Prompt → In the records below, copy out every line that contains the word "should". Matching is case-sensitive.
Start of Records supplied
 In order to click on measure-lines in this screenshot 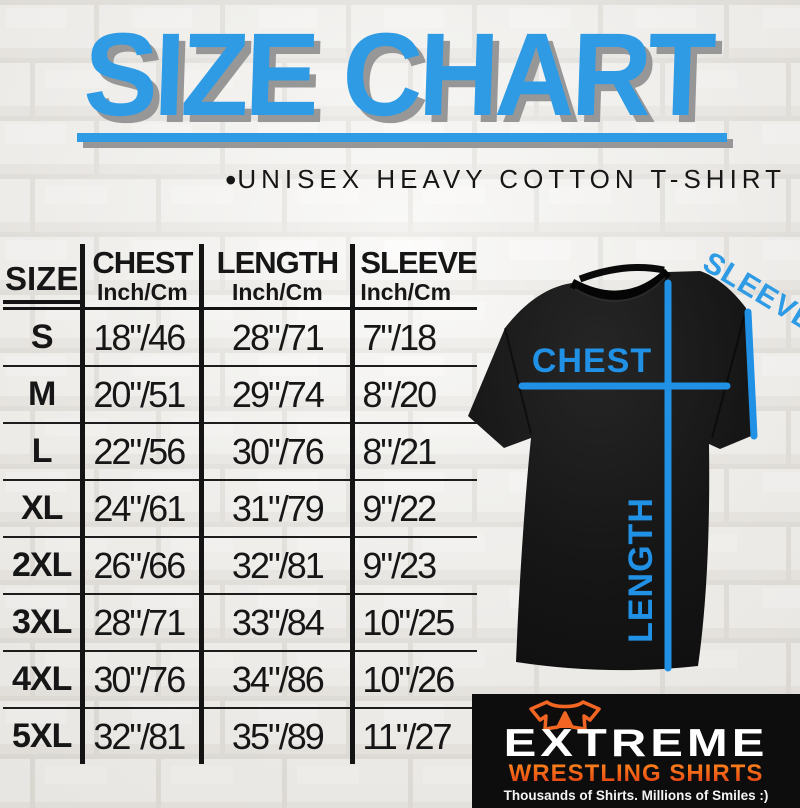, I will do `click(638, 476)`.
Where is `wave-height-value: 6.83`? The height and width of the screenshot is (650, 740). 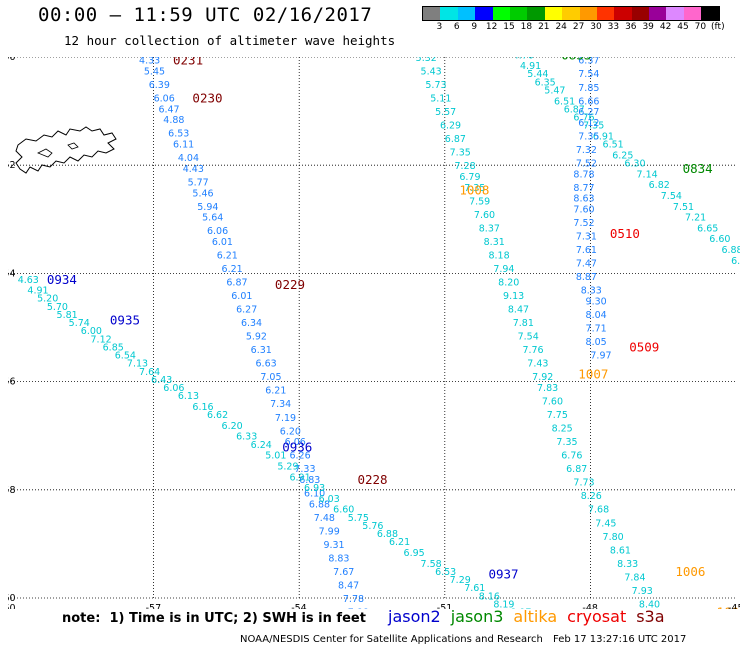 wave-height-value: 6.83 is located at coordinates (310, 480).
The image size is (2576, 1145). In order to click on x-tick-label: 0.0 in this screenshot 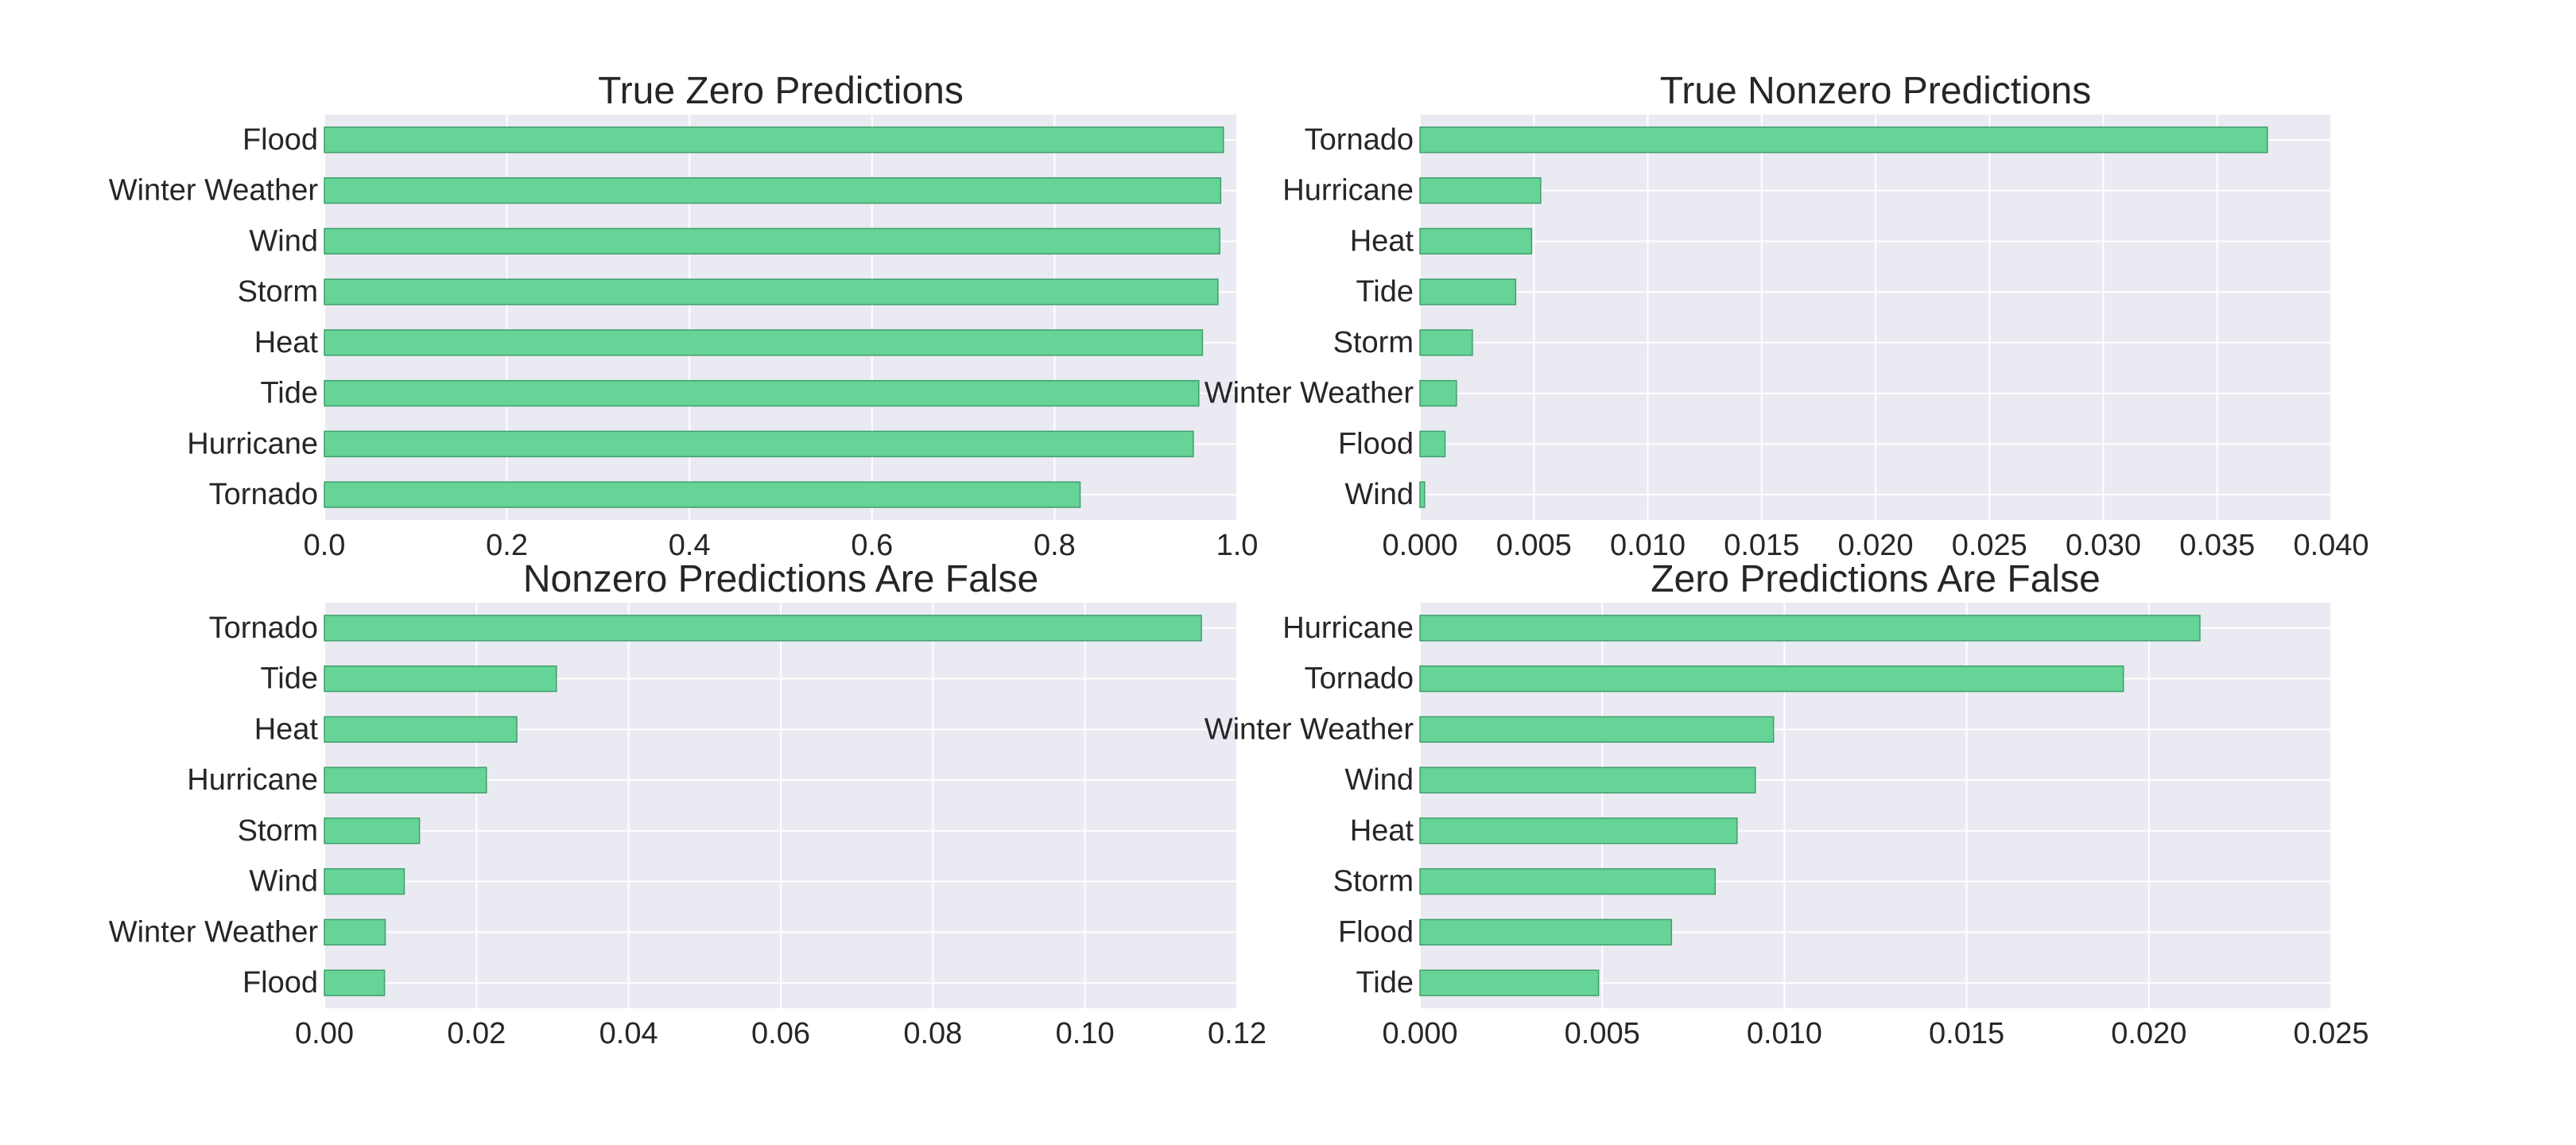, I will do `click(325, 546)`.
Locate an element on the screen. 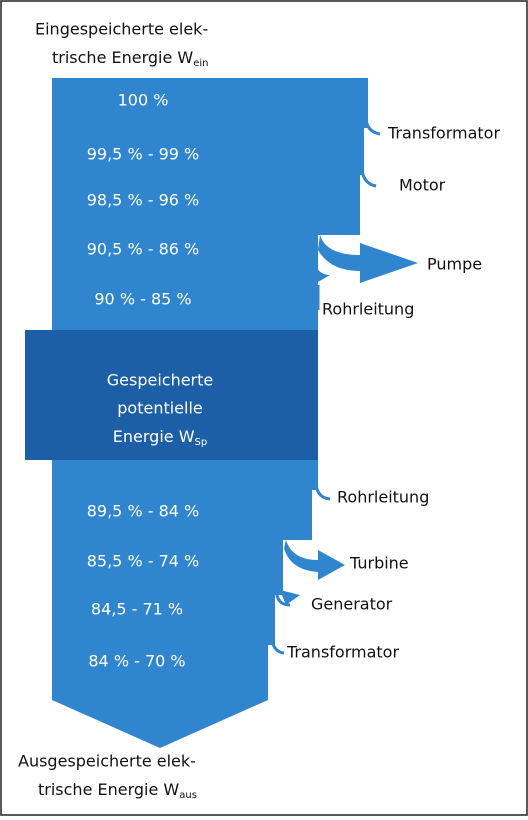  output-sub: aus is located at coordinates (188, 796).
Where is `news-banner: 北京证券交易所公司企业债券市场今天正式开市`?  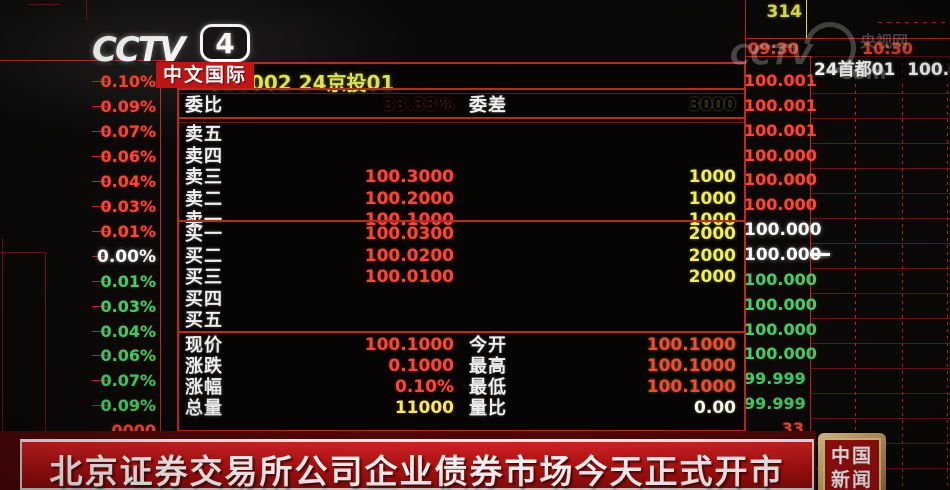
news-banner: 北京证券交易所公司企业债券市场今天正式开市 is located at coordinates (417, 464).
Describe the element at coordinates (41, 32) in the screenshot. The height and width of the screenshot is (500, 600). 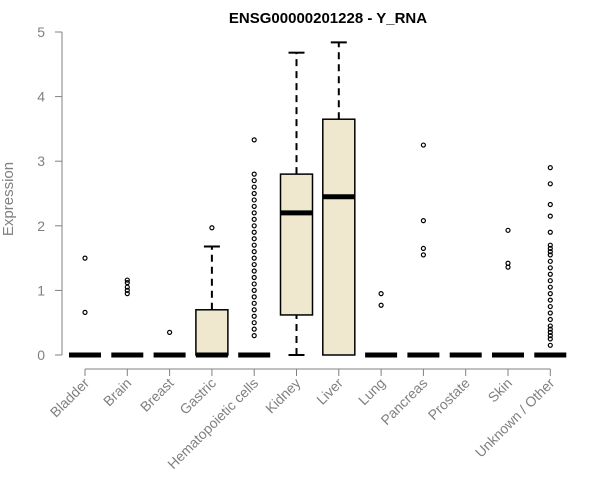
I see `y-tick-label: 5` at that location.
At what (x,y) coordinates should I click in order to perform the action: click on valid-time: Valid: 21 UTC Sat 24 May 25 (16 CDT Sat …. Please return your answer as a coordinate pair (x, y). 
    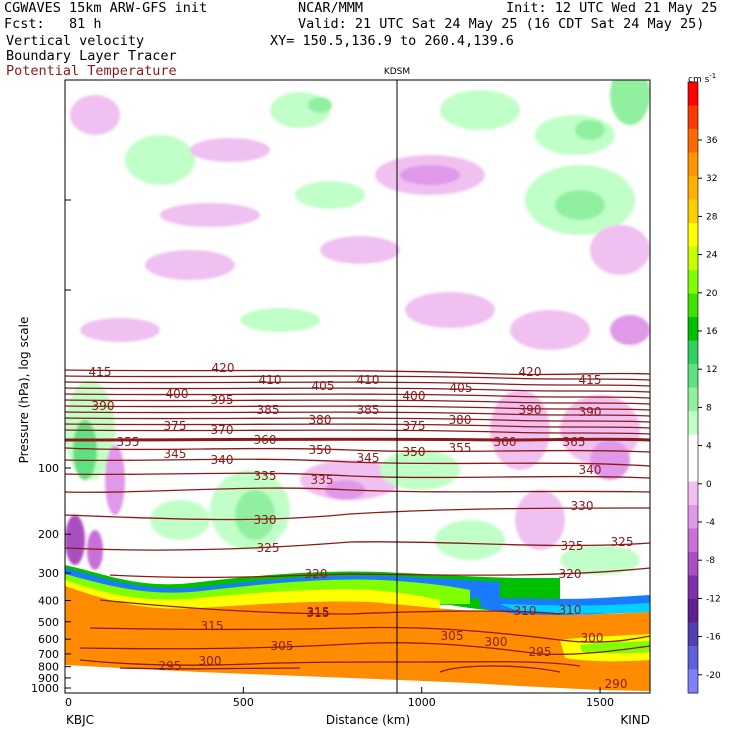
    Looking at the image, I should click on (502, 24).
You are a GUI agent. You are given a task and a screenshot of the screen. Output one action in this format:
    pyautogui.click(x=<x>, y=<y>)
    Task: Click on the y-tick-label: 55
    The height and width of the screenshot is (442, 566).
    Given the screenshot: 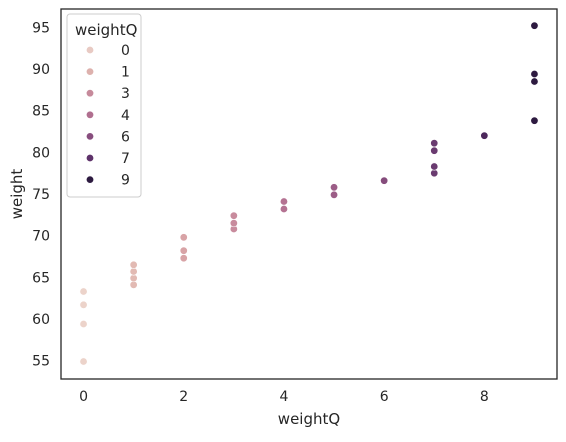 What is the action you would take?
    pyautogui.click(x=41, y=362)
End of Records supplied
Solution to this exercise →
At what (x,y) coordinates should I click in order to perform the action: click on valid-time: Valid: 21 UTC Sat 24 May 25 (16 CDT Sat …. Please return your answer as a coordinate pair (x, y). 
    Looking at the image, I should click on (502, 24).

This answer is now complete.